I remember reading Edward Gibbon's The Decline and Fall of the Roman Empire as a young man, and thinking how, if only someone had installed a telephone exchange on the Capitoline Hill — with four extensions in, say, Egypt, Greece, Germany and Britain — the whole decadent horror show would've gone under in a matter of weeks, rather than the three long centuries of sacking and re-sacking it eventually took for SPQR to be spiked. Anyway, we know what the decline and fall of a mighty empire should look like: the barbarians hard at it, reducing the noble public buildings to dung heaps; ploughing the fields with salt; desecrating the images of the gods; then raping all the Vestal Virgins and the temple prostitutes before rounding up the vanquished leaders and crucifying them all along the Appian Way, or the A5. Whichever is closer to hand.

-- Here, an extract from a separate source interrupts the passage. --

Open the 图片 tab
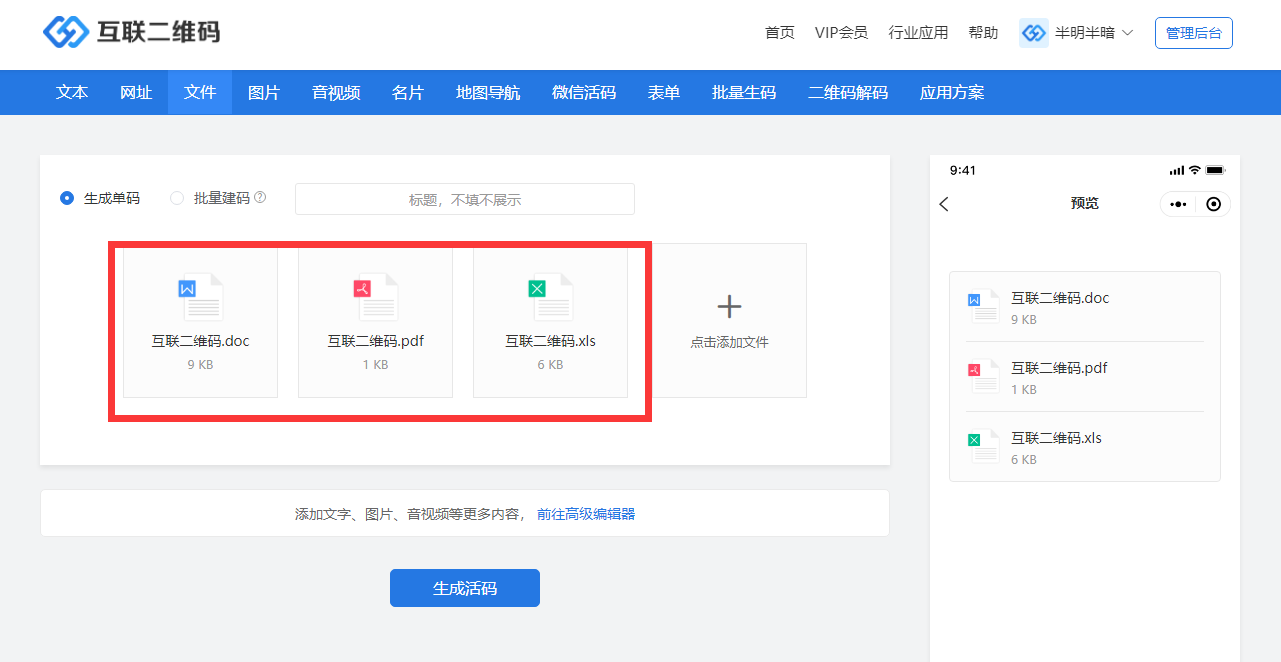The height and width of the screenshot is (662, 1281). coord(264,93)
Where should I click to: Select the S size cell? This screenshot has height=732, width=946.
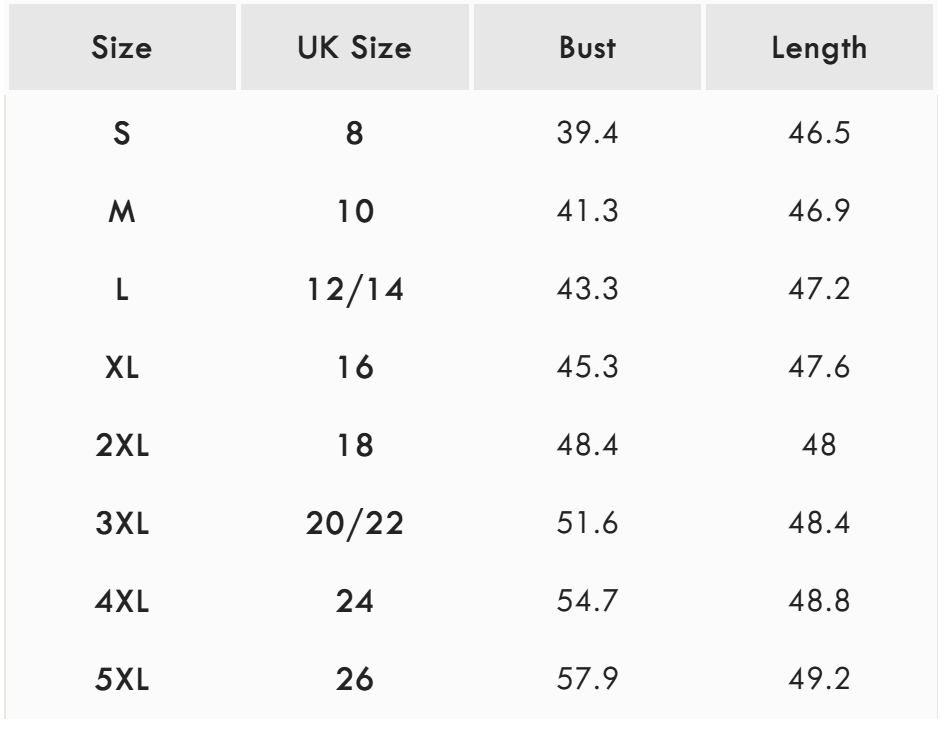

But our great and glorious British Empire, which once — must I remind you? — governed one-sixth of the globe with its red and inky rule, declined then fell with hardly any of these humiliations. Why? Because the barbarians who've sacked our mighty capital city did so with commercial rather than martial weapons: our Rome-that-was has been rendered the same as every other clone capital in this wipe-clean world. The Roman patricians were hauled away in chains by foreigners; our ruling class are shackled by multinational chain stores. It's a different sort of humbling but nonetheless a comprehensive one, the beginning of the end of which was marked a lustrum ago (that's five years, for those of you not up on Roman calendrical terminology), when M&M's World opened for business in Leicester Square.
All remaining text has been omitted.